**WHAT IS REQUIRED:** Return all of the entries exactly, with nothing added or left out.
══ SOURCE MATERIAL
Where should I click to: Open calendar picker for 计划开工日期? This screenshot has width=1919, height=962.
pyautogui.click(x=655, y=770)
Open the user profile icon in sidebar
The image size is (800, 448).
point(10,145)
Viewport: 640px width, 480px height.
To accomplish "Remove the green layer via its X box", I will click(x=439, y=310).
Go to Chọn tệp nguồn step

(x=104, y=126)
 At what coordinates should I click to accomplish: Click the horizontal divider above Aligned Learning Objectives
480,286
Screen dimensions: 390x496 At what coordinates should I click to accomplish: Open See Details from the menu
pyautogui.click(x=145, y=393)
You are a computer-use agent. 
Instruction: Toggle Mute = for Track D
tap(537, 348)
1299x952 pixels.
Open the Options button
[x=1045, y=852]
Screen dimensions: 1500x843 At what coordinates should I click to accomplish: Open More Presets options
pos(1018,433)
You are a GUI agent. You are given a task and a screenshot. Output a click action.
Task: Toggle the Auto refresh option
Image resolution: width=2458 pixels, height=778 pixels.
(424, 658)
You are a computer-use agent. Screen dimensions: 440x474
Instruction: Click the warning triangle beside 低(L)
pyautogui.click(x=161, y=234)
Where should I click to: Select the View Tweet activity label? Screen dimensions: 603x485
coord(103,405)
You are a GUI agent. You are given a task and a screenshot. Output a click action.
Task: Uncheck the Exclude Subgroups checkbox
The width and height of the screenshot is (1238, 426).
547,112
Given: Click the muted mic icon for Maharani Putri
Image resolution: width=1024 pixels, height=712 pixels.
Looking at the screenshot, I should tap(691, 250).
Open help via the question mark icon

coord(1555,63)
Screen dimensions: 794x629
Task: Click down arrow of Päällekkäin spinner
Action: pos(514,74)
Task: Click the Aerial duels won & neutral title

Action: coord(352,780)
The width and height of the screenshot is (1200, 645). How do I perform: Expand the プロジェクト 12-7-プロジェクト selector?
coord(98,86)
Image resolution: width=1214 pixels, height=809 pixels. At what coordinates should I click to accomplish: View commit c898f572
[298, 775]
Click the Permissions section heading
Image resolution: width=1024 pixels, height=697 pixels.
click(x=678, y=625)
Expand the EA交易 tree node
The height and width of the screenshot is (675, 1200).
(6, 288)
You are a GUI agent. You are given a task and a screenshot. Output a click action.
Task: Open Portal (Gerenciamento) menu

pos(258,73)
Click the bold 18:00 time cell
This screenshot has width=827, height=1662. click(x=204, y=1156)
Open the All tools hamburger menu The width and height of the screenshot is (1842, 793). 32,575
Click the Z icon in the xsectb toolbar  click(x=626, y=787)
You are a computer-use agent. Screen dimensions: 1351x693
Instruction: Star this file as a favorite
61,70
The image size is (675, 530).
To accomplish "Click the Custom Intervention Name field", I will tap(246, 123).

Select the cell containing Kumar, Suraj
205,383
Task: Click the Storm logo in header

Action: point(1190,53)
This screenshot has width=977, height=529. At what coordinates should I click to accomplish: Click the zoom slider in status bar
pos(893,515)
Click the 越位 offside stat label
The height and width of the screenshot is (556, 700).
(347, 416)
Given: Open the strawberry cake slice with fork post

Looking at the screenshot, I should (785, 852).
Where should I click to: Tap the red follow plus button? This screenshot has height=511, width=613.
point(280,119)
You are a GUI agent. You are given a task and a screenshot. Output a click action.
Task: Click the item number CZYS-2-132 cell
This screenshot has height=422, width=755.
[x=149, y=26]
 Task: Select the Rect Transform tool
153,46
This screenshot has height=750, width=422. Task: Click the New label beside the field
════
**SOLVED EXERCISE:**
Where should I click to: Open calendar picker for 计划开工日期? This screenshot has width=1919, height=962.
pyautogui.click(x=655, y=770)
Open the user profile icon in sidebar
The image size is (800, 448).
point(10,145)
Viewport: 640px width, 480px height.
To accomplish "Remove the green layer via its X box", I will click(x=439, y=310).
Go to Chọn tệp nguồn step

(x=104, y=126)
 At what coordinates should I click to accomplish: Click the horizontal divider above Aligned Learning Objectives
480,286
Screen dimensions: 390x496 At what coordinates should I click to accomplish: Open See Details from the menu
pyautogui.click(x=145, y=393)
You are a computer-use agent. 
Instruction: Toggle Mute = for Track D
tap(537, 348)
1299x952 pixels.
Open the Options button
[x=1045, y=852]
Screen dimensions: 1500x843 At what coordinates should I click to accomplish: Open More Presets options
pos(1018,433)
You are a GUI agent. You are given a task and a screenshot. Output a click action.
Task: Toggle the Auto refresh option
Image resolution: width=2458 pixels, height=778 pixels.
(424, 658)
You are a computer-use agent. Screen dimensions: 440x474
Instruction: Click the warning triangle beside 低(L)
pyautogui.click(x=161, y=234)
Where should I click to: Select the View Tweet activity label? Screen dimensions: 603x485
coord(103,405)
You are a GUI agent. You are given a task and a screenshot. Output a click action.
Task: Uncheck the Exclude Subgroups checkbox
The width and height of the screenshot is (1238, 426).
547,112
Given: Click the muted mic icon for Maharani Putri
Image resolution: width=1024 pixels, height=712 pixels.
Looking at the screenshot, I should tap(691, 250).
Open help via the question mark icon

coord(1555,63)
Screen dimensions: 794x629
Task: Click down arrow of Päällekkäin spinner
Action: pos(514,74)
Task: Click the Aerial duels won & neutral title

Action: coord(352,780)
The width and height of the screenshot is (1200, 645). How do I perform: Expand the プロジェクト 12-7-プロジェクト selector?
coord(98,86)
Image resolution: width=1214 pixels, height=809 pixels. At what coordinates should I click to accomplish: View commit c898f572
[298, 775]
Click the Permissions section heading
Image resolution: width=1024 pixels, height=697 pixels.
click(x=678, y=625)
Expand the EA交易 tree node
The height and width of the screenshot is (675, 1200).
(6, 288)
You are a GUI agent. You are given a task and a screenshot. Output a click action.
Task: Open Portal (Gerenciamento) menu

pos(258,73)
Click the bold 18:00 time cell
This screenshot has width=827, height=1662. click(x=204, y=1156)
Open the All tools hamburger menu The width and height of the screenshot is (1842, 793). 32,575
Click the Z icon in the xsectb toolbar  click(x=626, y=787)
You are a computer-use agent. Screen dimensions: 1351x693
Instruction: Star this file as a favorite
61,70
The image size is (675, 530).
To accomplish "Click the Custom Intervention Name field", I will tap(246, 123).

Select the cell containing Kumar, Suraj
205,383
Task: Click the Storm logo in header

Action: point(1190,53)
This screenshot has width=977, height=529. At what coordinates should I click to accomplish: Click the zoom slider in status bar
pos(893,515)
Click the 越位 offside stat label
The height and width of the screenshot is (556, 700).
(347, 416)
Given: Open the strawberry cake slice with fork post

Looking at the screenshot, I should (785, 852).
Where should I click to: Tap the red follow plus button? This screenshot has height=511, width=613.
point(280,119)
You are a GUI agent. You are given a task and a screenshot. Output a click action.
Task: Click the item number CZYS-2-132 cell
This screenshot has height=422, width=755.
[x=149, y=26]
 Task: Select the Rect Transform tool
153,46
This screenshot has height=750, width=422. Task: Click the New label beside the field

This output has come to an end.